Я смотрел, как они, сжимая монеты в кулачках, бегут обратно, их шаги звучали, как ритм старинного вальса — так же, как Катя двигалась по паркету бального зала в тот вечер, когда я сватался к ней. Даже сейчас, через десять лет, её походка остаётся для меня мерой грации: лёгкая, но властная, как шелест дорого шёлка под луной. А эти две, мои девочки, будто разделили её душу пополам — одну половину отдали Маше, другую Наташе, чтобы вместе они шагали по жизни, не сбиваясь с такта, как две струны одной мелодии.
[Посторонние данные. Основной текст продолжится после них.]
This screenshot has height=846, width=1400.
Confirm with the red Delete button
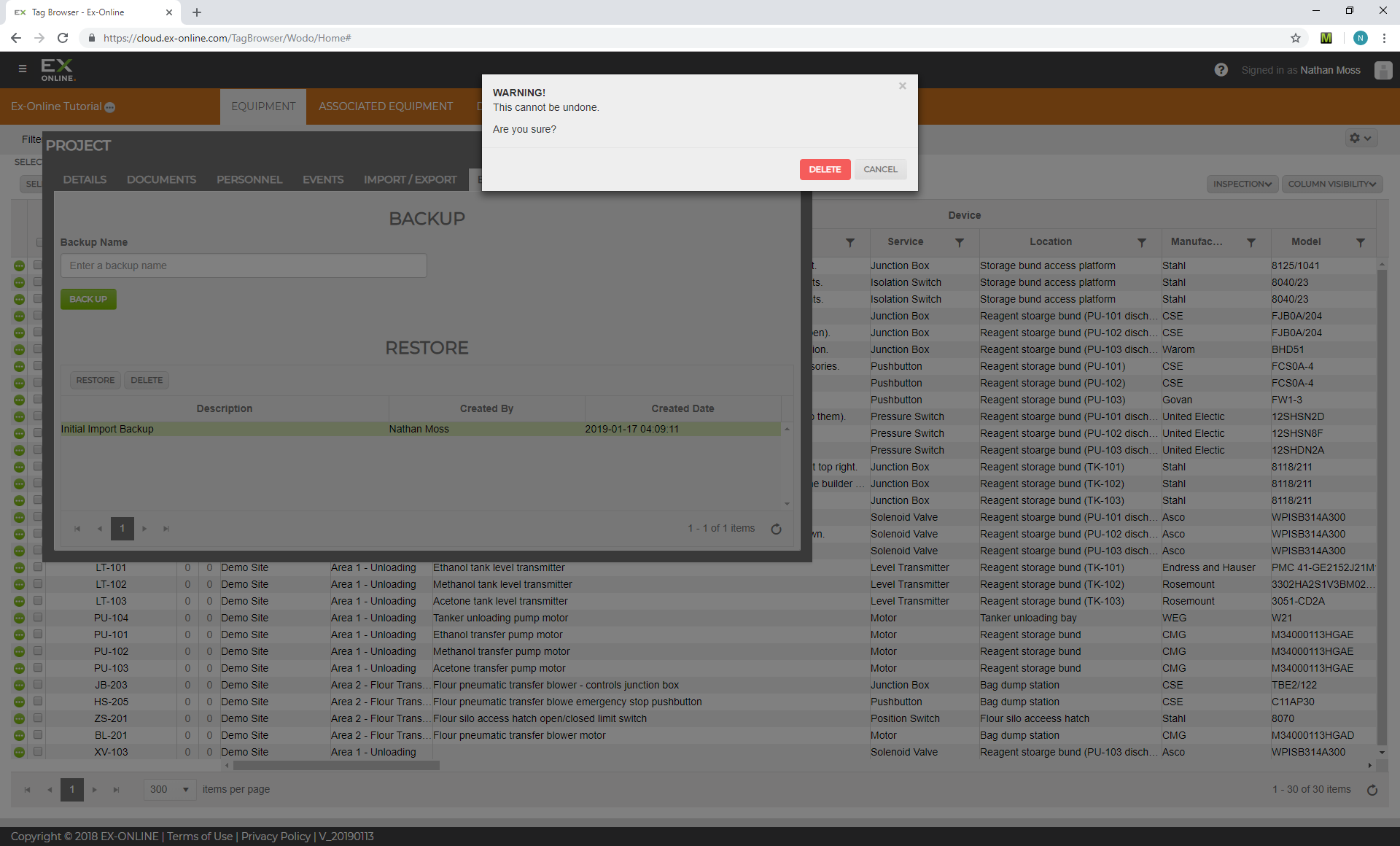coord(824,169)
Коля остался возле минивэна Императора, обсуждая с цесаревичем Александром детали крымской поездки, а Николай I, отдал охраннику трость с набалдашником в виде двуглавого орла, подошёл к нам, окинув взглядом толпу, собравшуюся у Московского вокзала.

После краткого приветствия Император спросил:

— Ну что, Александр Сергеевич, время пришло?

— Пришло, Ваше Величество, — ответил я. — Сколько лет мы ждали этого дня.

— Не просто ждали, — уточнил он. — Мы его строили. Каждый рельс. Каждый болт. Каждую мысль.

Мы двинулись по аллее, вымощенной свежим гранитом.

Толпа замерла не в почтительном трепете, а в рабочей тишине: слышно было, как рабочие-дорожники утрамбовывали щебень у последнего стыка рельсов (дело привычное — даже в день открытия путь должен быть готов к немедленному использованию). Как инженеры сверяли уровень пути с теодолитами, а рядом на складном столике лежали уменьшенные копии чертежей, расписанные карандашными пометками.

На платформе стоял паровоз «Нева» — не тот, что возил жителей столицы по Царскосельской ветке, а новый, созданный на Нижегородском заводе. Его котёл, сделанный по проекту Литвинова, был шире и выше, чтобы дольше держать давление, а тендер вмещал на два воза топлива больше, чем у старых моделей — ради этого пришлось перестроить даже станционные запасники. Рельсы, уложенные на дубовых шпалах без малейшего перекоса, блестели под солнцем, как лезвия штыков. А между ними, вместо привычного щебня, чтобы меньше дребезжало в вагонах, был насыпан мелкий гранитный песок — метод, апробированный на Царскосельской дороге, и доказавший свою действенность.

— Видишь ли, Александр Сергеевич, — Николай I остановился возле паровоза, — Мы не просто проложили путь от столицы к столице. Мы протянули нерв империи. Каждый рельс здесь — ответ на вопрос: «Как?» Как уложиться в срок? Как не дать развалиться вагонам на поворотах? Как заставить этих железных коней нести людей быстрее, чем почтовые кареты?

Император кивнул на машиниста, начищающего стекло манометра:

— Сегодняшний рейс — не конец. Это первый шаг к тому, чтобы сделать расстояния доступными, без помощи магии. Без порталов, а силой инженерной мысли.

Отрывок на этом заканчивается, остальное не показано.